Most of these newspapers are from 1984, and then I recalled that I have a reel tape found in a pile of reel to reel tapes that my former boss gave me some years ago while I worked in a local radio station. My boss worked before for years as a technician in the national Israeli broadcast authority and one of the things that he did there was preparing commercials and jingles for the radio. Until the computer age with sound and actually until the mid-1990s the radio stations used Cartridge tapes for jingles and commercials (you can see bellow the pics of these tapes and their player).
One of the advantages of this kind of tapes is that their internal magnetic tape is constructed as a loop when the recording material finishes it returns to the start position and the player automatically stops and ready to play the cartridge from the start.
The cartridge player had a nickname – Toaster, because of the resemblance to the bread toaster. One interesting anecdote, I don’t know who of you can pay attention to the audible signals between the commercials that I fixed between the songs on this featured mixtape. I remember myself as a kid hearing these ‘ding-dongs’ between the jingles and commercials and I didn’t understand why they been there. Apparently, this is the electronic signal that tells the cartridge player to switch to the next commercial that was recorded on a different cartridge and was located in a different slot of the player.
I came to a conclusion that these ads prepared for broadcasting at the end of August 1984. With the relics that I found behind my doors I got the inspiration to create this mixtape and then recalled with a pic of myself, very typical of this era while I was 6. I used to sit on the floor and played for hours with Lego and listen to the radio (besides my mythologic record player that I already mentioned here).
In this nugget I don’t find a lot of musical value with the songs that I picked, some of them I really love and anyway my purpose is sheer escapism when we have a desperate crisis.

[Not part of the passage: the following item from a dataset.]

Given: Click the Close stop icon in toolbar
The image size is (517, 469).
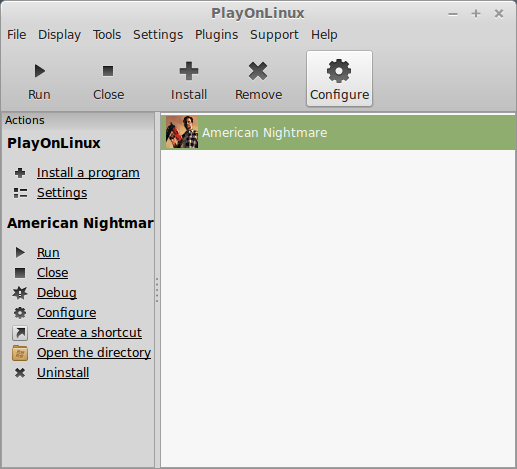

For better routine, here is the new nugget:
I think I’ve got a real good timing for releasing this mixtape – We are on our post-holiday of Poorim (a Jewish holiday that can be compared to Haloween – people dress in costumes etc.) The musical content that integrated here deserves this fun atmosphere of the holiday which many times related to some common figures from the media when many people wear costumes of famous characters that sometimes come from TV shows, movies and so, and of course, each one of them has a certain musical theme. Most of the tracks that are featured here had a function which was to serve these themes for TV, movies or radio transitions. Most of them are extremely seriously performed by their artists, but I assume that today most of the average listeners who accidently encounter which such music will probably raise a smile (which is completely cool) or maybe they will be attacked with sticky nostalgic emotions (oh well).

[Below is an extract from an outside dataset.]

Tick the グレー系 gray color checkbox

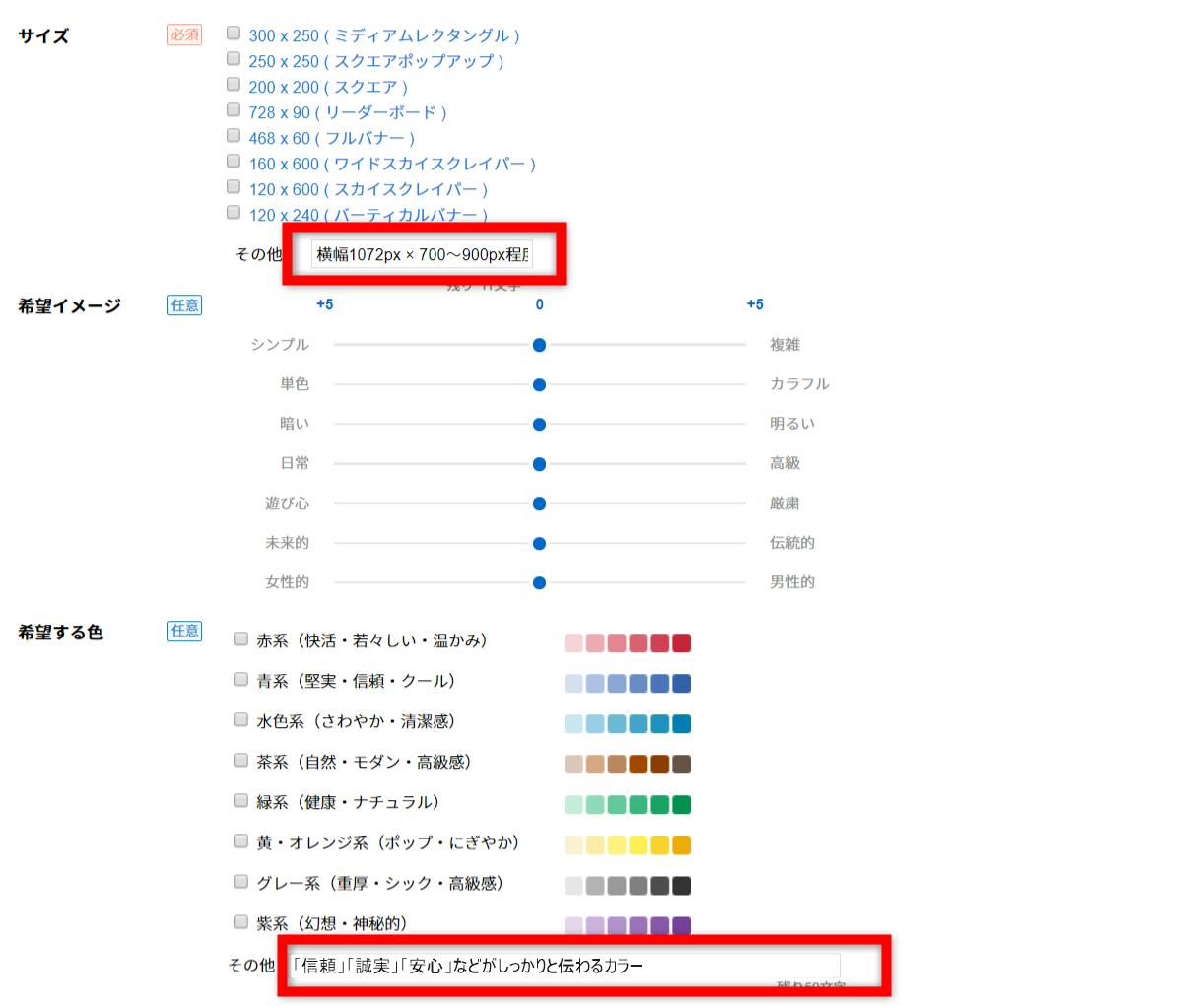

I have another ulterior motive to publish this mixtape. I think it is almost a week from since our Israeli minister of communications, which is responsible for the public TV and radio network, declared that he’s going to dismantle this immense authority. This subject of media institutions relates in my mind to the fascinating creativity of different musicians who were asked to compose for the institute or the musical directors and editors that have been invited to pick some already recorded materials as functional music which suppose to serve the goal of attracting attention momentarily from not necessarily captivated listeners.
An excellent example is the closing track in this collection. The mythologic George Martin composed it as the opening theme for BBC’s BBC 1 radio station. You can hear the superb composition and arrangement of Martin (pay attention to the accurate melody and the ‘spicy’ harmony). I haven’t checked it thoroughly, but I won’t be surprised if the Beatles members are playing there. Other interesting examples are the tracks that John Williams is credited for, which he created some years before he became the frequent musical partner for Steven Spielberg. I chose to add some other tracks that related to Classical music, but here I picked some works that had transcripted, which means, they originally composed for one instrument, for example, piano or organ, and much later arranged for orchestral performance – this thing is captivating my ears, different interpretation, and orchestras in general…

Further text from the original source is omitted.